Will 2011 bring hope for financial reform?

December 28, 2010: 8:34 AM ET

We didn't fix the major problems that led to the financial meltdown that produced the "Great Recession," obliterating millions of jobs and dreams. Will next year bring new hope for effective financial reform?

I've performed a painful annual ritual ever since I began writing a column about 20 years ago: re-reading my work for the year, and telling you, my audience, about things I got wrong and things I wish I'd done differently.

This past year, I wish I'd written more about financial reform -- or as I call it, financial "reform." I use the quotes because I don't think the system is close to being reformed.

I suspected, all along, that there'd be more talk than action -- that's how things were after the Enron and WorldCom scandals, and how they always seem to be -- but I'm shocked by how little we've gotten right.

We didn't fix the major problems that led to the financial meltdown that produced the "Great Recession," obliterating millions of jobs and dreams.

We've still got under-capitalized financial companies that are too big and too interconnected to be allowed to fail; trillions of dollars in asset-backed securities that no one except a handful of experts with access to ultra-expensive databases can begin to analyze; and an incentive system that gives Wall Street types huge incentives to take risks with shareholders' and taxpayers' money.

I wished I'd been louder and more shrill about the need to break up these institutions, establish publicly available real-time databases for asset-backed securities, and give shareholders and the government five-year clawbacks for compensation paid to top executives and board members if a company fails or needs a bailout.
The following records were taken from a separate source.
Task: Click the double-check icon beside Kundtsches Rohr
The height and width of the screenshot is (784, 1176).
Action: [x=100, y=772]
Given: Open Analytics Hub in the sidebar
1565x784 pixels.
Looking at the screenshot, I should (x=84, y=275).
It probably wouldn't have made any difference to the legislation, but I'd feel better.

My only hope for real change is the consumer protection operation, run by Harvard bankruptcy professor Elizabeth Warren. I've stayed away from that topic because there's been so much written about it, and I think so highly of Warren, whom I've known for many years, that I'm not sure I can summon up the requisite skepticism about her operation.

If she can, in fact, create and require institutions to use a brief, readable-type disclosure statement that a high school graduate can understand in 15 minutes, she'll be doing God's work. She'll also be doing Mammon's, because we ultimately won't have capitalism in this country if we don't have fairness.
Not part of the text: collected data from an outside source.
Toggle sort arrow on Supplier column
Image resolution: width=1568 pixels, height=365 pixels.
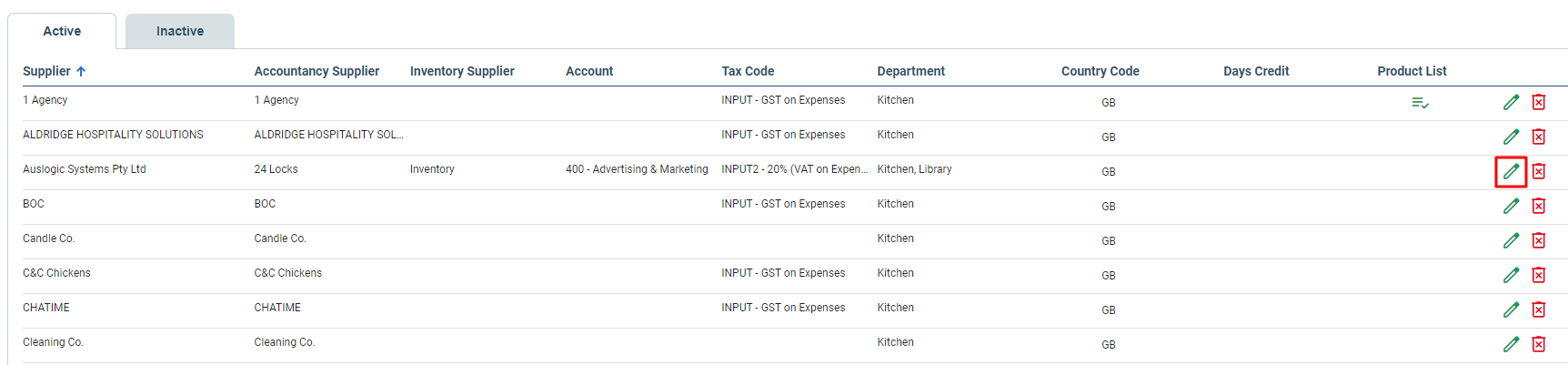click(81, 71)
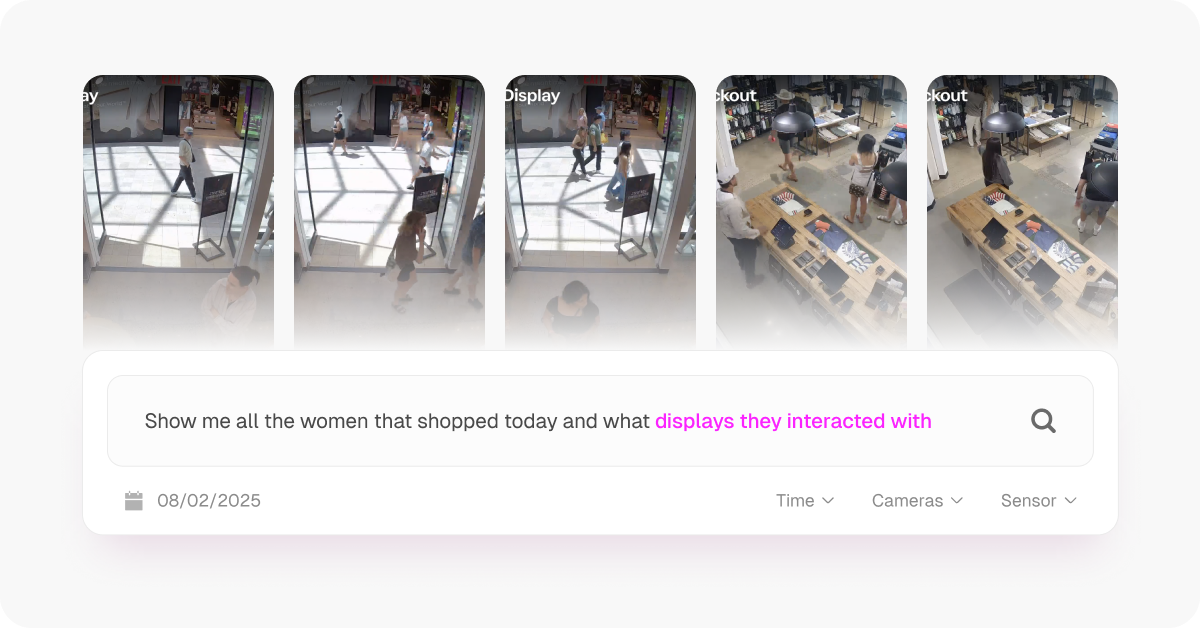Click the chevron arrow next to Sensor

coord(1071,501)
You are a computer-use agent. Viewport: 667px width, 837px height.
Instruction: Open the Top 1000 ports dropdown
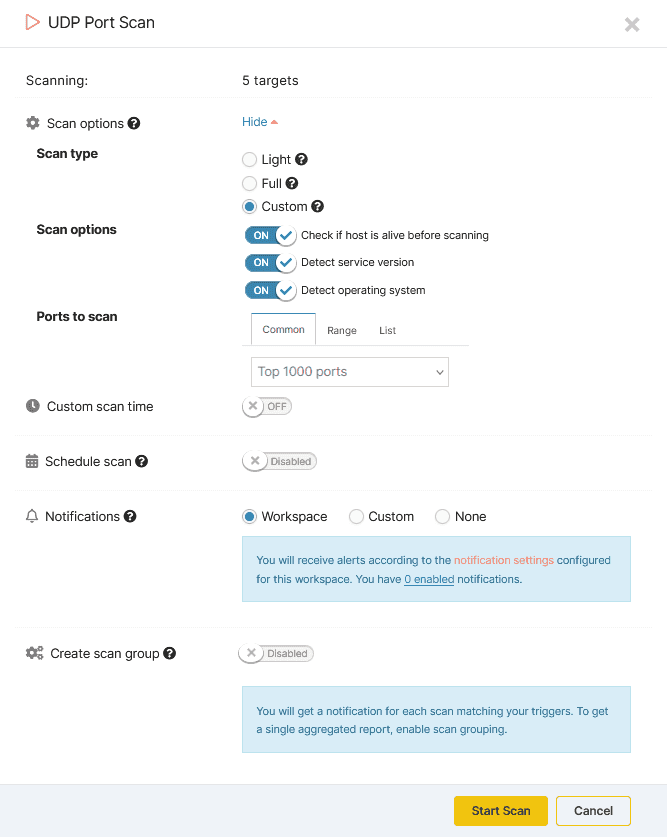coord(350,371)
I've been unusually nice to the Federal Reserve this year, a contrast to my usual Fed-bashing and Fed-sniping. For much of my career, I've focused on the Fed's omissions and mistakes while most of my competitors kissed up to Alan Greenspan. Now, with the move in Washington to micromanage and restrain the Fed, I realized by re-reading this year's columns that I've changed sides.

We need to have at least one Washington institution that can act quickly and decisively -- God knows the Treasury, Congress, and White House don't seem capable of it. Let's not screw up the Fed with politically correct requirements. During Alan Greenspan's now-not-so-glorious days as chairman, those requirements came from the left. Now, they come primarily from the ultra-right.

Finally, there's Social Security, a subject about which I've written a lot over the years, and expect to write a lot more. This year, I've managed to annoy almost everyone interested in the topic because I don't have a fixed ideological position. I think the Social Security trust fund has no economic value, but that we should gradually monetize its $2.6 trillion of bonds to buy time while we change its benefit formula and raise its revenues. I also think that switching to private accounts is nuts, because Social Security is an intergenerational transfer program designed to protect vulnerable old people, the disabled and orphans. It is not an investment program.

I've written that the program isn't a Ponzi scheme, because Ponzi promoters deceive you, while Social Security tells you everything about itself you need to know and is run by high-grade, honorable people.

Next year, I hope to do a better job of annoying ideologues; the people who got rich from doing things that created our financial problems, but are still in power; and Wall Street types who whine about how unfair it is to criticize their eight- and nine-digit pay packages from institutions that wouldn't be alive today were it not for taxpayer support.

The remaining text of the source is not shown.